B. It is relatively time consuming.
C. It cannot be used for stress testing.


Ans: B;


B is correct because the full valuation approach is relatively time consuming, especially if some of the bonds have more complex structures.


A is incorrect because the full value approach does not ignore the impact of embedded options. It just gets quite complex and time consuming for bonds with embedded options.
C is incorrect because the full value approach can be used for stress testing a bond portfolio, for situations with extreme changes in interest rates.

作者: cityboy    时间: 2013-9-29 08:45


14.
Which of the following is an advantage of the full value approach to measuring the interest rate risk of a bond portfolio relative to the duration/convexity approach?
A. less time consuming.
B. easier to model.
C. more accurate.


Ans: C;


C is correct because
*Full valuation approach:
Advantage:
  • It is more accurate and can be used to evaluate the price effects of more complex interest rate scenarios.
  • It can be used for stress testing.

Disadvantage:
  • It is relatively time consuming, especially if some of the bonds have more complex structures.
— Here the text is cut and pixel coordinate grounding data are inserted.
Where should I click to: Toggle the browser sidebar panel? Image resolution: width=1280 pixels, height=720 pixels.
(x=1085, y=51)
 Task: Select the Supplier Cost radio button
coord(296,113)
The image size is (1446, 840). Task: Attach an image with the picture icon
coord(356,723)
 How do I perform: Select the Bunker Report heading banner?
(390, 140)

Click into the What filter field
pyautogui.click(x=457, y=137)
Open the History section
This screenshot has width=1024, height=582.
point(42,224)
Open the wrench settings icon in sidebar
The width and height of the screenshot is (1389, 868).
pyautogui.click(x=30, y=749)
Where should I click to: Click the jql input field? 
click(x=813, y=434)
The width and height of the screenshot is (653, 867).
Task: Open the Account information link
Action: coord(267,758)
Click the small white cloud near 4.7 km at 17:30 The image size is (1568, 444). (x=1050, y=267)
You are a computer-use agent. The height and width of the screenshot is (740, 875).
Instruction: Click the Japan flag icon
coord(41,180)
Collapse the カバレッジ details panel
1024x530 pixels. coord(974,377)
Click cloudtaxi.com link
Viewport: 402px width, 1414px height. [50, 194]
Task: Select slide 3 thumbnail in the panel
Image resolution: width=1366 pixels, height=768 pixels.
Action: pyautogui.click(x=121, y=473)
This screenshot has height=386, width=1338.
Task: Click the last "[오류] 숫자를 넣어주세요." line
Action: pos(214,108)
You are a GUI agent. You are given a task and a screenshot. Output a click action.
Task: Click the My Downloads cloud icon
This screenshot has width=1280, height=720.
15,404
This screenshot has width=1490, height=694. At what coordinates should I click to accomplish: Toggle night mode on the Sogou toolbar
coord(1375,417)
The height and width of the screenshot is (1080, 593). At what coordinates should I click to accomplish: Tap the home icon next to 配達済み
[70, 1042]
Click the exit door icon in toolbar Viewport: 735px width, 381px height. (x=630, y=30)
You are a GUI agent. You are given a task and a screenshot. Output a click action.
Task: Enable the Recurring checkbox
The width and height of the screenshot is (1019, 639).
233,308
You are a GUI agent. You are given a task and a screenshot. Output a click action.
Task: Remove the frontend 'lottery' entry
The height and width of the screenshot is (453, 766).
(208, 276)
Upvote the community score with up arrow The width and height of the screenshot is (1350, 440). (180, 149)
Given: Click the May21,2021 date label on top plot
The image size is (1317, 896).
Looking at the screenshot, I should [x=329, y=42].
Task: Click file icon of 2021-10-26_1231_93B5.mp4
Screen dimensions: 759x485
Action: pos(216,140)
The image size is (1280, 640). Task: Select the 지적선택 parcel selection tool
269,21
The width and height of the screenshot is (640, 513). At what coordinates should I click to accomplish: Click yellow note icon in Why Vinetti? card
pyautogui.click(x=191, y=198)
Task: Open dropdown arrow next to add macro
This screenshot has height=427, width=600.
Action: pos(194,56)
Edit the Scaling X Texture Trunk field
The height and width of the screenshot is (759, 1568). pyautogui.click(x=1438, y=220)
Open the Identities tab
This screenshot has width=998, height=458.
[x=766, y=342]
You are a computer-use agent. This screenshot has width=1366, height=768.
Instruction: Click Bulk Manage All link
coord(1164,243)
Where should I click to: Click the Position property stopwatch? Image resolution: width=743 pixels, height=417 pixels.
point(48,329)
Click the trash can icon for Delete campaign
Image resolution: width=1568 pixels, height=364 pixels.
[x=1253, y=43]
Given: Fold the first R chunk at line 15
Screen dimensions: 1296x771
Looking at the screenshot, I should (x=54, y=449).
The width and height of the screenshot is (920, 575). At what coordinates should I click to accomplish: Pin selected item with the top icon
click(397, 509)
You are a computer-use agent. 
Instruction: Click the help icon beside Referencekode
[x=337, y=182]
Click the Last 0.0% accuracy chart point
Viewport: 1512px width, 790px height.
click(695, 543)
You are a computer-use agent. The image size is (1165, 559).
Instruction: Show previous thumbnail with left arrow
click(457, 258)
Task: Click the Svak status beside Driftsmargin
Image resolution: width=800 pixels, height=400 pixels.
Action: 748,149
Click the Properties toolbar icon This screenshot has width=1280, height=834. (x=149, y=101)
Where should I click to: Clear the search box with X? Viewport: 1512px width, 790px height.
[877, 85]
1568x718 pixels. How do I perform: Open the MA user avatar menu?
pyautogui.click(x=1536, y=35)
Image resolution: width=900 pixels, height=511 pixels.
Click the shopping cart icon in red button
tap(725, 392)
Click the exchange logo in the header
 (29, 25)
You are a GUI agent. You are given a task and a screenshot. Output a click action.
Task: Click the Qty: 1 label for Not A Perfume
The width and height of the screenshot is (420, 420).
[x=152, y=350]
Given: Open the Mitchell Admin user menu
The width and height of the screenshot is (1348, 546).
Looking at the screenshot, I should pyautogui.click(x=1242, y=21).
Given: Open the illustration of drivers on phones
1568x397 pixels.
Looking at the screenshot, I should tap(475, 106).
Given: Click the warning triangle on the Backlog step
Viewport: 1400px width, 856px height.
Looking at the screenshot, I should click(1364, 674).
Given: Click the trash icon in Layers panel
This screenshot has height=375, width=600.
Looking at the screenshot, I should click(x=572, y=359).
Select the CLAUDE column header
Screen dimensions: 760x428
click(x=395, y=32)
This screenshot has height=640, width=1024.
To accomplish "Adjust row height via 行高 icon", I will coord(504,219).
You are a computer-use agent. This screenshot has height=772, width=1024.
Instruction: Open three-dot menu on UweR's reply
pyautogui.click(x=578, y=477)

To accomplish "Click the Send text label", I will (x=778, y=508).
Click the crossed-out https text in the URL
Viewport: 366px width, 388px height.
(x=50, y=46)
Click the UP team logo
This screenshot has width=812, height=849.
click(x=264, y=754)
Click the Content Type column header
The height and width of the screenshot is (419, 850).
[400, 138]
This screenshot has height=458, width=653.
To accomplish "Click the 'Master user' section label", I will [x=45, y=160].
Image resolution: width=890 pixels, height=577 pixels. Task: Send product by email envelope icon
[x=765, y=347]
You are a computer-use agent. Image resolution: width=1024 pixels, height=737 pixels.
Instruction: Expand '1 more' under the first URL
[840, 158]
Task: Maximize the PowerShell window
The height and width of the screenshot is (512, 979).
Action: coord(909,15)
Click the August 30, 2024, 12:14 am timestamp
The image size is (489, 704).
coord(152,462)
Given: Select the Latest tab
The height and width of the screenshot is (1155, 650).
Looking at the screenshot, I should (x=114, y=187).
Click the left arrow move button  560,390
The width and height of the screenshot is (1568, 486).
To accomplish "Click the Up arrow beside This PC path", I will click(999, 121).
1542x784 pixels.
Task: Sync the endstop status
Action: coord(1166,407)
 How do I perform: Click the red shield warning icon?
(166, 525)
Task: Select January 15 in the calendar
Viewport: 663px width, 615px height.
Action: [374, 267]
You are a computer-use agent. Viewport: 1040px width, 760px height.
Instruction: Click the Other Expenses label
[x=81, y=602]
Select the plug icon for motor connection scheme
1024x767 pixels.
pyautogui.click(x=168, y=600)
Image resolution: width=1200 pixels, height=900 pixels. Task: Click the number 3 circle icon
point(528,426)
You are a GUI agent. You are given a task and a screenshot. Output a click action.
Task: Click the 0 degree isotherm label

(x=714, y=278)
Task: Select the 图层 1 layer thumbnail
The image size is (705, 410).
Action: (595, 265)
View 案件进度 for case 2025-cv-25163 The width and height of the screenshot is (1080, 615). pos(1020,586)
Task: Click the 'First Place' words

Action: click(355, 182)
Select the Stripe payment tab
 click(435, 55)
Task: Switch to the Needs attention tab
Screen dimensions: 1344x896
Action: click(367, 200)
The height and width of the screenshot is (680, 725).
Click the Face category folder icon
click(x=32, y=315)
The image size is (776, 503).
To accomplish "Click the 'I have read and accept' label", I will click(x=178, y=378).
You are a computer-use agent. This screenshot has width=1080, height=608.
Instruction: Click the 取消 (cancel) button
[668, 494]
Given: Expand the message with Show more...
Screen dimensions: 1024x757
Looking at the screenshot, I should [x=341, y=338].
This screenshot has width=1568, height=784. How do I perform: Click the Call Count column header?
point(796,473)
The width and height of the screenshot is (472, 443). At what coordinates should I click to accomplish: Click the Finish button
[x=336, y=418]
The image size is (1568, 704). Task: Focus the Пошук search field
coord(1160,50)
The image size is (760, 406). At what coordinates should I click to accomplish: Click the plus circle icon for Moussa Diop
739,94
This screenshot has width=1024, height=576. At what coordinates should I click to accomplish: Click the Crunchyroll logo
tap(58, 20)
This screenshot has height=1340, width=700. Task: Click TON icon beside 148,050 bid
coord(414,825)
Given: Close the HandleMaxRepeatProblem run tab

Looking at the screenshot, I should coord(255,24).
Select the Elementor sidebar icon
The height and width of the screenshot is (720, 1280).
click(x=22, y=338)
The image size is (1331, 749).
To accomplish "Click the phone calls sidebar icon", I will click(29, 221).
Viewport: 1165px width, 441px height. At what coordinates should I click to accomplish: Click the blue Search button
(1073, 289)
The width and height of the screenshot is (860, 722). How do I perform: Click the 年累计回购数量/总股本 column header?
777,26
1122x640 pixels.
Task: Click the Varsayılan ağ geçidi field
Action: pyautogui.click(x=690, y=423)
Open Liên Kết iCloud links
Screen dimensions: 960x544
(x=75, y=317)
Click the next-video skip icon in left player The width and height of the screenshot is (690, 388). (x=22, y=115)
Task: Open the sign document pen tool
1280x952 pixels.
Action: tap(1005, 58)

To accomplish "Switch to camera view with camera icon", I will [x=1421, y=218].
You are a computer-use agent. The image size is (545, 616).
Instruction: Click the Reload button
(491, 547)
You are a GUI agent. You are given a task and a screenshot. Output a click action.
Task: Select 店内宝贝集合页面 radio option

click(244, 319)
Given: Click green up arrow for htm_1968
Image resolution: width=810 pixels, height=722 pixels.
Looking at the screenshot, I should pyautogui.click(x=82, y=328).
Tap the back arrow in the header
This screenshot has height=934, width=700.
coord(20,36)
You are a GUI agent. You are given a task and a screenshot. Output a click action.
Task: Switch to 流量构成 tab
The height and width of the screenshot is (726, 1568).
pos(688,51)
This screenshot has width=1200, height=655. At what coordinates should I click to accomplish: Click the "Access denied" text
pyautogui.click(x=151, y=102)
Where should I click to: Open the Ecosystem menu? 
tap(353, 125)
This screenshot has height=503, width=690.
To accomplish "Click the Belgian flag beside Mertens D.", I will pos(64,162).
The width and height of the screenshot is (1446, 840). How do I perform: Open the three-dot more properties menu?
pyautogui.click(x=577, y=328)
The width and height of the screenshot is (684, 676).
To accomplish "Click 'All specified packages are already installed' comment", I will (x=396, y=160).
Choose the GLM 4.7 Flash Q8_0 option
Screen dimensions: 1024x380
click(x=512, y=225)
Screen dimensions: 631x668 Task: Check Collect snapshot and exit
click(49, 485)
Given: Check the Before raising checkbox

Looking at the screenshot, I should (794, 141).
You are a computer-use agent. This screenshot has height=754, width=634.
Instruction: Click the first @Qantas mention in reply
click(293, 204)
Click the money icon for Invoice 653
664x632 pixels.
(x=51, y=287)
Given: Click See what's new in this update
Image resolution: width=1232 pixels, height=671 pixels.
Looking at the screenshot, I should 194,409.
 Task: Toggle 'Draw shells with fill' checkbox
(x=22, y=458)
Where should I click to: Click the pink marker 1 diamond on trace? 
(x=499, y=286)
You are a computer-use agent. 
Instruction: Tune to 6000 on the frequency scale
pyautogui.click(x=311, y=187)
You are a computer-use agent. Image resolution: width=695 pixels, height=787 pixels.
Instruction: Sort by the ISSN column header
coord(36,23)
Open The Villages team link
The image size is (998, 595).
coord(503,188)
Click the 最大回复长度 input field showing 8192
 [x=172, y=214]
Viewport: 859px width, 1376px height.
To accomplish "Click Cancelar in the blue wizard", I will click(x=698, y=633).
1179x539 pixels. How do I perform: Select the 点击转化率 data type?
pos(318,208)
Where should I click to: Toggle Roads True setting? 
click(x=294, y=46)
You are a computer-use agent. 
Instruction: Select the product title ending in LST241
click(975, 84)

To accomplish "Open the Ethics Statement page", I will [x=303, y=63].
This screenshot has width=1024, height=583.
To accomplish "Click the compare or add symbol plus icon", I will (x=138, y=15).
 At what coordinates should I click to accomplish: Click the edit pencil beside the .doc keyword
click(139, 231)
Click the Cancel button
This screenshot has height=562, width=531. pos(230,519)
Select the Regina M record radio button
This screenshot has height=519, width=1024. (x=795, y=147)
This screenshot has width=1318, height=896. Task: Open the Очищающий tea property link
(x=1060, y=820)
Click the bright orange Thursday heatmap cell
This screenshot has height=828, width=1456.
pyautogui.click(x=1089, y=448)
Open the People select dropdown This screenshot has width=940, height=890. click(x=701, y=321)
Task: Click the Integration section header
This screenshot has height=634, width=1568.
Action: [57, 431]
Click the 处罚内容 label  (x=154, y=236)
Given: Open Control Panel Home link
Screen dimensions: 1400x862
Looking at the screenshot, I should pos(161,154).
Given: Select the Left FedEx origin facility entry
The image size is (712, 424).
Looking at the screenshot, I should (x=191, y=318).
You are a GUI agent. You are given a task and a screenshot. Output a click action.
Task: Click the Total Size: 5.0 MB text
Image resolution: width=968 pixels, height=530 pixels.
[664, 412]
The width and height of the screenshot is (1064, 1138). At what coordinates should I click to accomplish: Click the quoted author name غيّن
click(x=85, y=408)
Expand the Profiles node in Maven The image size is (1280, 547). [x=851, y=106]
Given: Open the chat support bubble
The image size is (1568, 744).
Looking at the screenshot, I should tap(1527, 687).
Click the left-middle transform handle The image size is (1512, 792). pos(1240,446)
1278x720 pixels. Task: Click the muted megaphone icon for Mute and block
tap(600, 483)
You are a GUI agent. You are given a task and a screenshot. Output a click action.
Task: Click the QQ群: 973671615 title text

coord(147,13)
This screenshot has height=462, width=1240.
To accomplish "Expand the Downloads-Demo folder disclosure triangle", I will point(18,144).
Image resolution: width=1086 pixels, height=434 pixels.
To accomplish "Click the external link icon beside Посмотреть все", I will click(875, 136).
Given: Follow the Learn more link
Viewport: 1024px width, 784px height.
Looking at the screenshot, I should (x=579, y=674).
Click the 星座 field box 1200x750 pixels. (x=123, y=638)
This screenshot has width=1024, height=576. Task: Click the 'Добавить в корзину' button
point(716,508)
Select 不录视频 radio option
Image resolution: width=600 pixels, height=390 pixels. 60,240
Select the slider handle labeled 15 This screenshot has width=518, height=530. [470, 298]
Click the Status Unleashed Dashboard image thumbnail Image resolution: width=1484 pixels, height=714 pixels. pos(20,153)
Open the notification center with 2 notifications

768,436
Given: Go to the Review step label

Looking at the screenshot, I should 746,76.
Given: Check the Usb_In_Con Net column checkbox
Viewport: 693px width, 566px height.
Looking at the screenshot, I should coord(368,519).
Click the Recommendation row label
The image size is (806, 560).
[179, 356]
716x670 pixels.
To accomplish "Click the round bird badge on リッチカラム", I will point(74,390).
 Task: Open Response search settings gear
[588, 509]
*Duration/convexity approach:
Advantage: simplicity.
Disadvantage: the duration-convexity approach is appropriate only for estimating the effects of parallel yield curve shifts.

作者: cityboy    时间: 2013-9-29 08:46


15.
Bond A is now trading at 97.384 with 8 years to maturity and a YTM of 5.38% and duration of 6.45, its price value of a basis point (PVBP) is closest to:
A. 0.0524
B. 0.0628
C. 0.0779


Ans: B;
The duration multiplied by one basis point (0.0001) multiplied by 100% is the percentage change in value of the bond for a one basis point change in interest rates. PVBP is the price multiplied by the percentage change in value for a one basis point change in interest rates.
Therefore PVBP= 97.384 × 6.45 × 0.0001 ×100% = 0.0628

作者: cityboy    时间: 2013-9-29 08:46


16.
Bond B is currently trading at 1,015 with an effective duration of 6.88. If the market interest rate fell by 25 basis points, the new price would be closest to:
A. $998
B. $1,015
C. $1,032


Ans: C;
Because the market interest rate falls, the change would be positive.
The change in price would be 6.88 × 0.0025= 0.0172
The new price= 1,018 × (1+0.0172)= $1,032

作者: cityboy    时间: 2013-9-29 08:46


17.
Changes in a bond’s cash flows associated with yield changes would be reflected in the bond’s:
A. modified duration
B. Macaulay duration
C. effective duration


Ans: C;
C is correct because effective duration captures the effects from changes in a bond’s cash flows when the yield changes. Therefore, effective duration is the appropriate measures of interest rate sensitivity for bonds with embedded options ( changes in cash flows).
A is incorrect because modified duration is calculated without any adjustment to a bond’s cash flows for embedded options.
B is incorrect because Macaulay duration is frequently used by portfolio managers who use an immunization strategy and is irrelevant in this case.

作者: jasminezhang    时间: 2015-4-6 22:50

回复 8# cityboy
这道题是不是应该选C? convexity前面不是还需要乘以二分之一吗?